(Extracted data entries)
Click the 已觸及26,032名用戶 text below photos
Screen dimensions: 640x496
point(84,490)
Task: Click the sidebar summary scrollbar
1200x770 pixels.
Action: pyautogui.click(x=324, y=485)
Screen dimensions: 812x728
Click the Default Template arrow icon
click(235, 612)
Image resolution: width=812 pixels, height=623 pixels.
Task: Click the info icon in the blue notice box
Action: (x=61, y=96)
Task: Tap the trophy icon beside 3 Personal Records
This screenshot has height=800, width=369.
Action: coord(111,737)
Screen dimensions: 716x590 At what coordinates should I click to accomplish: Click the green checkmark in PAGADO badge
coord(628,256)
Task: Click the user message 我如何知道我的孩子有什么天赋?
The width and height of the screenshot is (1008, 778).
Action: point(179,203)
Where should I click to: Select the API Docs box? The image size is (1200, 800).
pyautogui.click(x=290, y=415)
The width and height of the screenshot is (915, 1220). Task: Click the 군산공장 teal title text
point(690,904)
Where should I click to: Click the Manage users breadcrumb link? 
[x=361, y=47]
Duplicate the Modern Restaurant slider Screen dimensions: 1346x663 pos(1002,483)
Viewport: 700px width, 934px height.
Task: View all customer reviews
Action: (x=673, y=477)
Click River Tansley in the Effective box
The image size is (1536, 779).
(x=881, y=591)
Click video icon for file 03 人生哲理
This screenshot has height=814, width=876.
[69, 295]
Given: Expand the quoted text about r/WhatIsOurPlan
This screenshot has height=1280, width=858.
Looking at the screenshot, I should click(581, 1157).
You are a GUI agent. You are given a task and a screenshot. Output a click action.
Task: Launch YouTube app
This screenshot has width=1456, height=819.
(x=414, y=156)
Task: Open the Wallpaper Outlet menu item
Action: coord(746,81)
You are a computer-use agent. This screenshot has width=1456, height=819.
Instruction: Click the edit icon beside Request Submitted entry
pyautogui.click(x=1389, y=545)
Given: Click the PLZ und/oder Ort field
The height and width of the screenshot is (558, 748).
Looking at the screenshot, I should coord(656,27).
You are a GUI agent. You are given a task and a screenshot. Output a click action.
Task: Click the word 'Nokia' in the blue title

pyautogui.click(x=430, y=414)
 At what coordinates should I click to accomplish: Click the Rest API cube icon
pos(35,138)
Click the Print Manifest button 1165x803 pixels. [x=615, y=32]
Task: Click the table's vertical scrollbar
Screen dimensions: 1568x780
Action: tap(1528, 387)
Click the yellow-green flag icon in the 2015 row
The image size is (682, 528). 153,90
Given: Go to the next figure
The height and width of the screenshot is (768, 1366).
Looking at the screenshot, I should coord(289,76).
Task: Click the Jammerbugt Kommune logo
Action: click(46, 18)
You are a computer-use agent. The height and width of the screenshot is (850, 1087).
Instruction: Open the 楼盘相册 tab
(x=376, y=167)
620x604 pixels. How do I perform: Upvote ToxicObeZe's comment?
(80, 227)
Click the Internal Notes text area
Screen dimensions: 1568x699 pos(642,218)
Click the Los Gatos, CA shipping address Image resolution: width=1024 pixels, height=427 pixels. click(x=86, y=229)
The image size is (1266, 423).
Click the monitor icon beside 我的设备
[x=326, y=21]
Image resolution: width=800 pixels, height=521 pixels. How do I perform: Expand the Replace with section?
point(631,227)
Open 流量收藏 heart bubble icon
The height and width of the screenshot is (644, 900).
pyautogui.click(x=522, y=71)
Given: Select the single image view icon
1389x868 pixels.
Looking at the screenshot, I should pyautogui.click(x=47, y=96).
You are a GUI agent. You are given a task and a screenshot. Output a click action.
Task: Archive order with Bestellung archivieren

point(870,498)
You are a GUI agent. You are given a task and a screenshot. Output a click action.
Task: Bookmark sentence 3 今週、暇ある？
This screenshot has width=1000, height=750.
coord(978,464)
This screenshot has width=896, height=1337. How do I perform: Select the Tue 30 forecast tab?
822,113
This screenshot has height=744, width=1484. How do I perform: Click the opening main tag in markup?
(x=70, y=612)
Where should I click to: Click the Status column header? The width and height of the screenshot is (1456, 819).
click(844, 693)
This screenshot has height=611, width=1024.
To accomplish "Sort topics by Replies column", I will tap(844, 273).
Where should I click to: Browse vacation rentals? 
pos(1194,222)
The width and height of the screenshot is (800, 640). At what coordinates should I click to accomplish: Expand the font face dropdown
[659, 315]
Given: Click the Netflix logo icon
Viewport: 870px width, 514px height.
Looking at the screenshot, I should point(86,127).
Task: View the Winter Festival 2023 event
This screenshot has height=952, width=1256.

> **WHAT THE TASK REQUIRES**: The full set of entries, copied exactly, is the expected answer.

> **SOLUTION**:
Click the 已觸及26,032名用戶 text below photos
Screen dimensions: 640x496
point(84,490)
Task: Click the sidebar summary scrollbar
1200x770 pixels.
Action: pyautogui.click(x=324, y=485)
Screen dimensions: 812x728
Click the Default Template arrow icon
click(235, 612)
Image resolution: width=812 pixels, height=623 pixels.
Task: Click the info icon in the blue notice box
Action: (x=61, y=96)
Task: Tap the trophy icon beside 3 Personal Records
This screenshot has height=800, width=369.
Action: coord(111,737)
Screen dimensions: 716x590 At what coordinates should I click to accomplish: Click the green checkmark in PAGADO badge
coord(628,256)
Task: Click the user message 我如何知道我的孩子有什么天赋?
The width and height of the screenshot is (1008, 778).
Action: point(179,203)
Where should I click to: Select the API Docs box? The image size is (1200, 800).
pyautogui.click(x=290, y=415)
The width and height of the screenshot is (915, 1220). Task: Click the 군산공장 teal title text
point(690,904)
Where should I click to: Click the Manage users breadcrumb link? 
[x=361, y=47]
Duplicate the Modern Restaurant slider Screen dimensions: 1346x663 pos(1002,483)
Viewport: 700px width, 934px height.
Task: View all customer reviews
Action: (x=673, y=477)
Click River Tansley in the Effective box
The image size is (1536, 779).
(x=881, y=591)
Click video icon for file 03 人生哲理
This screenshot has height=814, width=876.
[69, 295]
Given: Expand the quoted text about r/WhatIsOurPlan
This screenshot has height=1280, width=858.
Looking at the screenshot, I should click(581, 1157).
You are a GUI agent. You are given a task and a screenshot. Output a click action.
Task: Launch YouTube app
This screenshot has width=1456, height=819.
(x=414, y=156)
Task: Open the Wallpaper Outlet menu item
Action: coord(746,81)
You are a computer-use agent. This screenshot has width=1456, height=819.
Instruction: Click the edit icon beside Request Submitted entry
pyautogui.click(x=1389, y=545)
Given: Click the PLZ und/oder Ort field
The height and width of the screenshot is (558, 748).
Looking at the screenshot, I should coord(656,27).
You are a GUI agent. You are given a task and a screenshot. Output a click action.
Task: Click the word 'Nokia' in the blue title

pyautogui.click(x=430, y=414)
 At what coordinates should I click to accomplish: Click the Rest API cube icon
pos(35,138)
Click the Print Manifest button 1165x803 pixels. [x=615, y=32]
Task: Click the table's vertical scrollbar
Screen dimensions: 1568x780
Action: tap(1528, 387)
Click the yellow-green flag icon in the 2015 row
The image size is (682, 528). 153,90
Given: Go to the next figure
The height and width of the screenshot is (768, 1366).
Looking at the screenshot, I should coord(289,76).
Task: Click the Jammerbugt Kommune logo
Action: click(46, 18)
You are a computer-use agent. The height and width of the screenshot is (850, 1087).
Instruction: Open the 楼盘相册 tab
(x=376, y=167)
620x604 pixels. How do I perform: Upvote ToxicObeZe's comment?
(80, 227)
Click the Internal Notes text area
Screen dimensions: 1568x699 pos(642,218)
Click the Los Gatos, CA shipping address Image resolution: width=1024 pixels, height=427 pixels. click(x=86, y=229)
The image size is (1266, 423).
Click the monitor icon beside 我的设备
[x=326, y=21]
Image resolution: width=800 pixels, height=521 pixels. How do I perform: Expand the Replace with section?
point(631,227)
Open 流量收藏 heart bubble icon
The height and width of the screenshot is (644, 900).
pyautogui.click(x=522, y=71)
Given: Select the single image view icon
1389x868 pixels.
Looking at the screenshot, I should pyautogui.click(x=47, y=96).
You are a GUI agent. You are given a task and a screenshot. Output a click action.
Task: Archive order with Bestellung archivieren

point(870,498)
You are a GUI agent. You are given a task and a screenshot. Output a click action.
Task: Bookmark sentence 3 今週、暇ある？
This screenshot has width=1000, height=750.
coord(978,464)
This screenshot has width=896, height=1337. How do I perform: Select the Tue 30 forecast tab?
822,113
This screenshot has height=744, width=1484. How do I perform: Click the opening main tag in markup?
(x=70, y=612)
Where should I click to: Click the Status column header? The width and height of the screenshot is (1456, 819).
click(844, 693)
This screenshot has height=611, width=1024.
To accomplish "Sort topics by Replies column", I will tap(844, 273).
Where should I click to: Browse vacation rentals? 
pos(1194,222)
The width and height of the screenshot is (800, 640). At what coordinates should I click to accomplish: Expand the font face dropdown
[659, 315]
Given: Click the Netflix logo icon
Viewport: 870px width, 514px height.
Looking at the screenshot, I should point(86,127).
Task: View the Winter Festival 2023 event
This screenshot has height=952, width=1256.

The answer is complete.